A video platform built for internal comms makes it easy for companies to create, manage, deliver, and measure internal video from one central hub.
Create Selfie and Screen-Capture Videos Straight From Chrome
Vidyard makes video simple. Record company announcements, updates, and walkthroughs that are ready to share in minutes. All you need to get started is an internet connection and your laptop’s built-in webcam—no additional software or editing expertise required. Get the Chrome extension and get started in minutes.
Securely Share Content From One Central Location
Being open with sensitive company information—like quarterly financial reports—builds trust with employees. Vidyard’s flexible security controls meet the demands of your IT department as well as your users. You can rest easy knowing that your videos are securely accessible by those who are meant to see them, and no one else.

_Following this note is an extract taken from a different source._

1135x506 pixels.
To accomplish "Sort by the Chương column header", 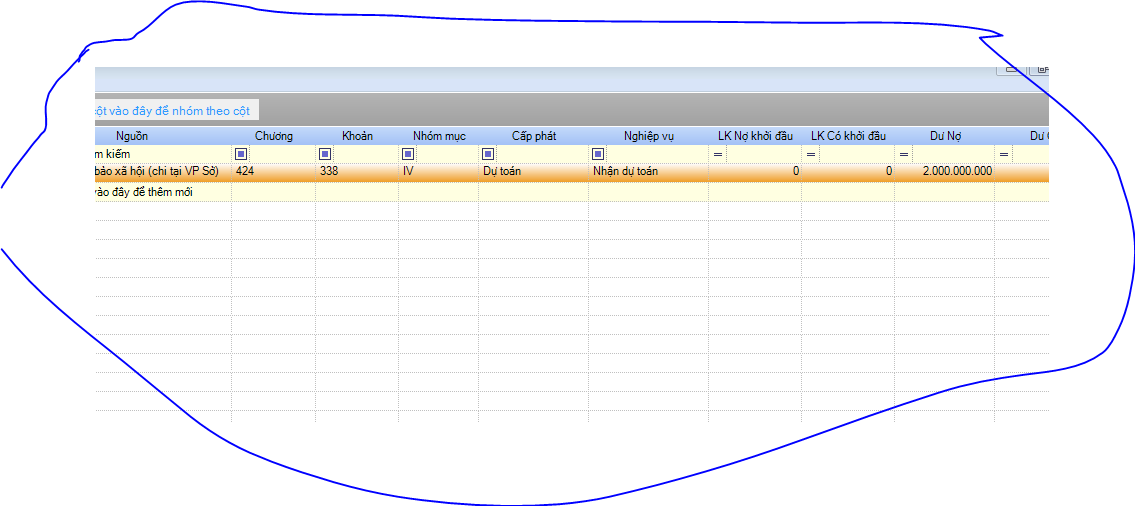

Collect Insights on Who’s Watching
Vidyard’s analytics and intuitive dashboards reveal who’s viewing your videos, when, and for how long. Detailed audience insights reveal which videos are resonating and how to optimize your content to maximize employee engagement.
Today’s internal communications teams face the challenge of inspiring a restless, disengaged workforce. Of all the tools they have at their disposal to undertake this task, video might just be the most important. Video minimizes barriers to collaboration, delivers information the way employees prefer to consume it, and provides a powerful medium for sharing inspiring storytelling. While current patchwork solutions make it difficult to use video effectively, video platforms like Vidyard make it easy for internal communications teams to leverage video to its fullest potential.